Aunque se presenta de incontables maneras, la inmigración y el exilio son formas sintomáticas del desarraigo. Quienes dejan su terruño, o quienes son forzados a ello, experimentan en sus nuevas moradas una desconexión o ruptura de la cual nunca se recuperan del todo. Varios fenómenos relativos a la producción capitalista ahondan en el desarraigo: la globalización y la facilidad para volar de un país al otro se suman a cruentas realidades sociales como los conflictos armados y el cambio climático, que producen nuevas generaciones de desarraigados. Incluso, a una escala menos palpable pero no por ello menos evidente, los dispositivos electrónicos detonan nuevos desarraigos: quien tele-trabaja conoce el extraño sinsabor de estar en dos lados y en ninguno a la vez, así como quien profesa el nomadismo digital hace un desplazamiento comparable al de las almas en pena que deambulan en los recovecos del limbo.
En 1942, con una Europa ocupada por las tropas nazis, Simone Weil parte al exilio. Francesa de origen judío, abandona París con muchas penurias y luego de un breve paso por los Estados Unidos, se une a La Resistencia en Inglaterra junto a la mayoría de exiliados que siguieron al general Charles De Gaulle. Desde allí, Weil se entrega a dos actividades con el mismo fervor: realiza una huelga de hambre que consiste en ingerir una cantidad ínfima de comida, el equivalente a la ración básica de sus compatriotas que sufren la ocupación alemana; y además escribe de manera incansable el grueso de los cuadernos que se convertirían, después de su trágica muerte de inanición, en el grueso de su obra filosófica.
Entre dichas obras, salta a la vista Echar raíces por sus lúcidas formulaciones y su entusiasmo místico. Este ensayo de largo aliento procura, entre otras cosas, describir con lujo de detalles el proceso de “desarraigo” que vive la humanidad y que, a su juicio, constituye el problema más grave de todos. Entre sus múltiples definiciones, literales y metafóricas, podría decirse que el desarraigo se traduce en una ausencia de comunidad.

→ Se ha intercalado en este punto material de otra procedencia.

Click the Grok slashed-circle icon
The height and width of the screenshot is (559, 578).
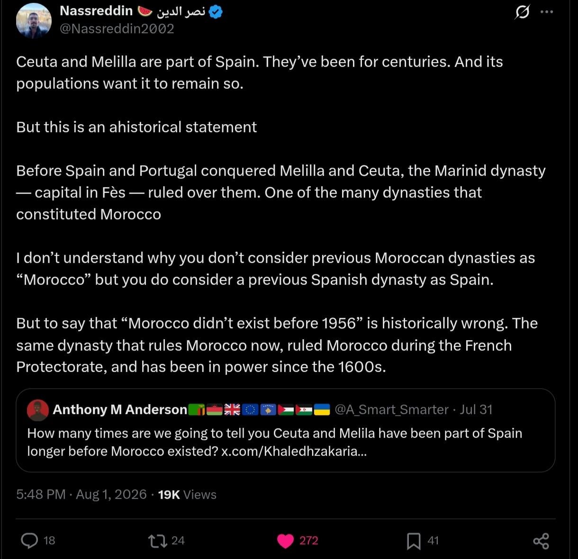[x=522, y=12]
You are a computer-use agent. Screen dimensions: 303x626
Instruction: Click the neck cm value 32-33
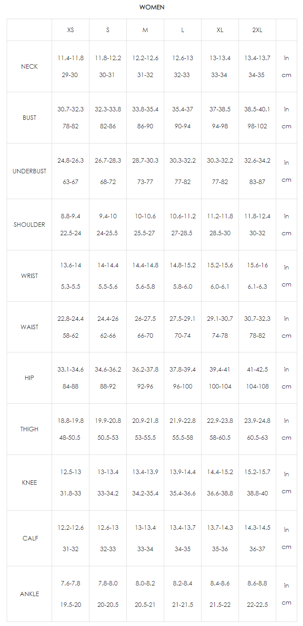182,75
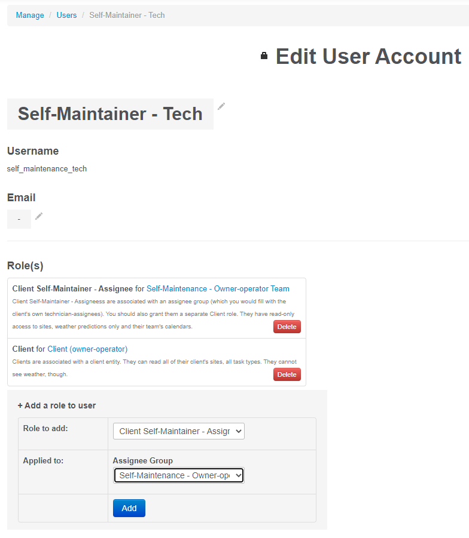Open the Assignee Group dropdown
Screen dimensions: 469x538
point(178,475)
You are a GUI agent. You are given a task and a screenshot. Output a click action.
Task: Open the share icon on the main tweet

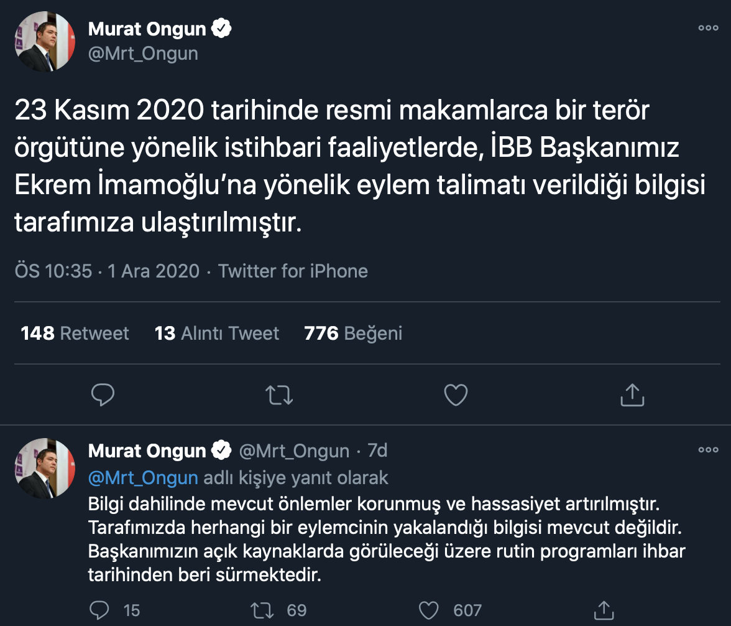click(x=632, y=395)
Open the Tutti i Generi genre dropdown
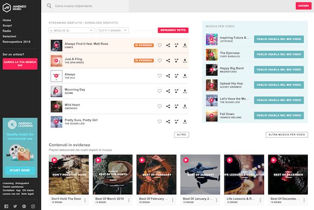The height and width of the screenshot is (210, 314). [113, 30]
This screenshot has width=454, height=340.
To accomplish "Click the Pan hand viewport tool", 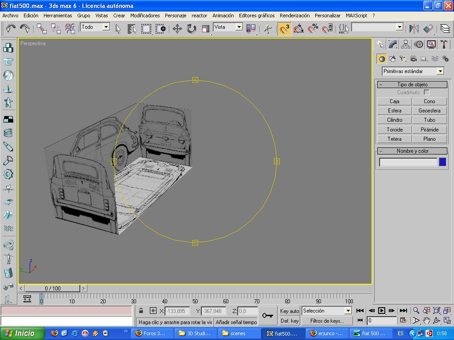I will 427,321.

Debido a la ausencia del estado que, como la sociedad de consumo, establece puros vínculos jerárquicos entre los individuos y los empuja a la soledad, los miembros de la clase trabajadora atestiguan una falta de pequeñas comunidades intermedias que les permitan reencontrar los lazos entre la espiritualidad y el trabajo. Con el pasar del tiempo ese vacío no hace más que crecer y termina propiciando incluso esos movimientos de desarticulación: “Hay desarraigo siempre que hay conquista militar, y en ese sentido la conquista es siempre un mal. El desarraigo es mínimo cuando los conquistadores son emigrantes que se instalan en el país conquistado, se mezclan con la población y arraigan ellos mismos. (…) Pero cuando el conquistador sigue siendo un extraño en el territorio que ha conquistado, el desarraigo es una enfermedad casi mortal para las poblaciones sometidas”.
En nuestros días de globalización, inmigraciones y exilios, valdría la pena preguntarse hasta qué punto somos resultado de un desarraigo, no sólo histórico o económico, sino también espiritual, como el que denunciaba Weil.
¿Cuáles fueron las raíces que perdimos en el vaivén de nuestra errancia?